En résumé, l'extraction à partir de
matières premières naturelles donne de faibles quantités
d'hydroxytyrosol, elle présente le risque de contamination par les
solvants d'extraction et aboutit, du fait d'un nombre d'étapes trop
important, à un prix de revient trop élevé. La
synthèse chimique, quant à elle, est assez limitée ; elle
utilise des substrats ou des catalyseurs toxiques et difficiles à
obtenir. Enfin, pour le moment, les procédés microbiologiques
décrits utilisent, pour certains, des bactéries pathogènes
avec les inconvénients que l'on connaît et présentent un
rendement trop faible pour être économiquement
intéressants.
Dans le cadre de ces travaux, on a maintenant mis en
évidence que l'enzyme impliquée dans la bioconversion des
composés phénoliques des margines est une protéine
à activité 13-glucosidase.
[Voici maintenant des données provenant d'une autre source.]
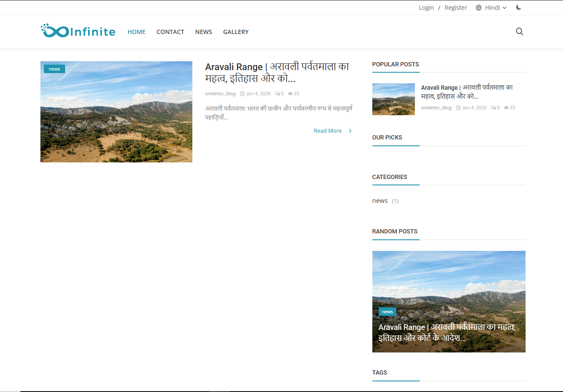Click the Infinite logo
The height and width of the screenshot is (392, 563).
(x=78, y=31)
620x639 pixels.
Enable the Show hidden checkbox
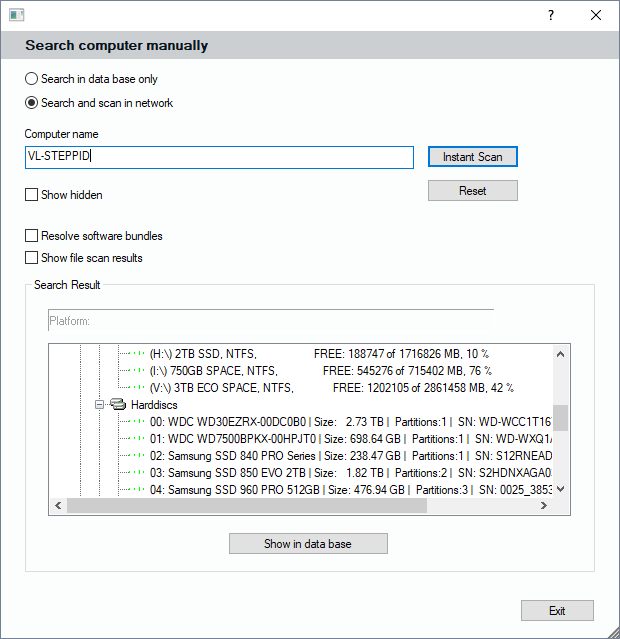32,195
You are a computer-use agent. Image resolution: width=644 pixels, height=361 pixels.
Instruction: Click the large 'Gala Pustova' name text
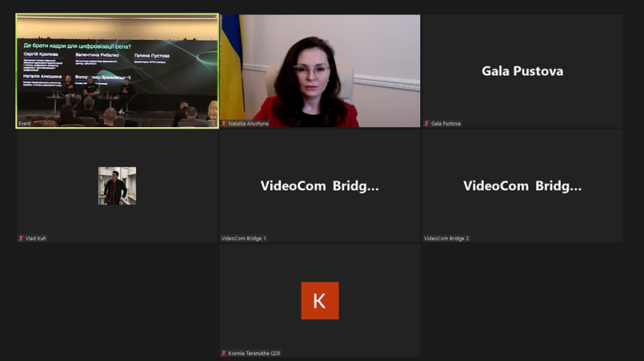[x=522, y=71]
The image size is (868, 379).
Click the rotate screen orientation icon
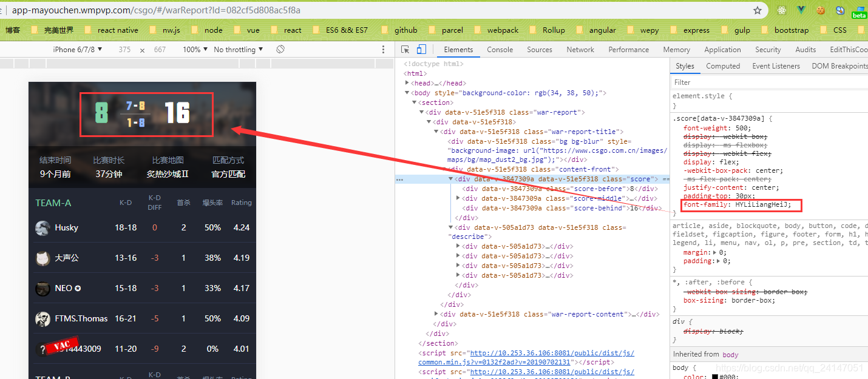click(x=280, y=49)
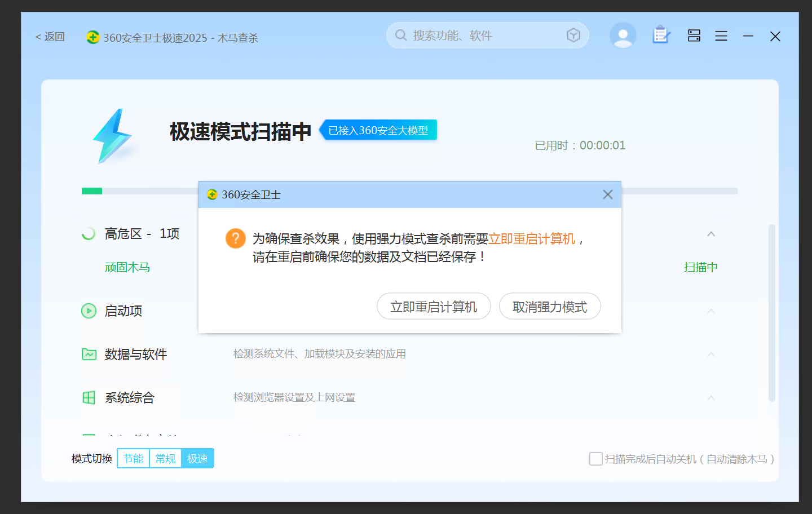
Task: Select the 极速 scan mode
Action: coord(197,459)
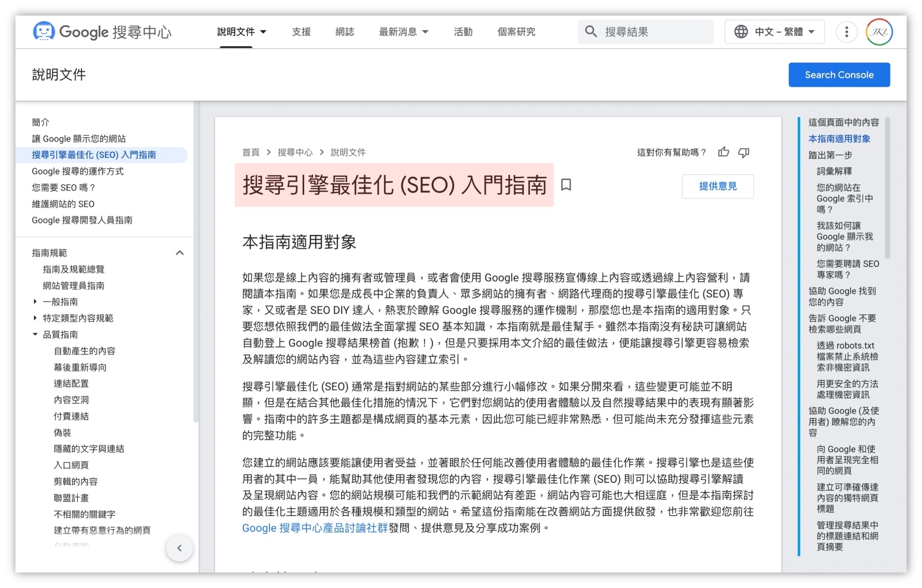The width and height of the screenshot is (922, 588).
Task: Open the Google 搜尋中心產品討論社群 link
Action: pyautogui.click(x=315, y=528)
Ainsi, les objets de la
présente invention se rapportent à (i) l'utilisation d'une
13-glucosidase d'A. niger produite suite à la fermentation de
cette souche sur le son de blé dans le fermenteur de 100 litres
(Biotron) pour catalyser la bioconversion des composés
phénoliques des margines en hydroxytyrosol, (ii) un
procédé de production d'hydroxytyrosol in vitro comprenant au
moins une étape de conversion des composés phénoliques
complexes en hydroxytyrosol.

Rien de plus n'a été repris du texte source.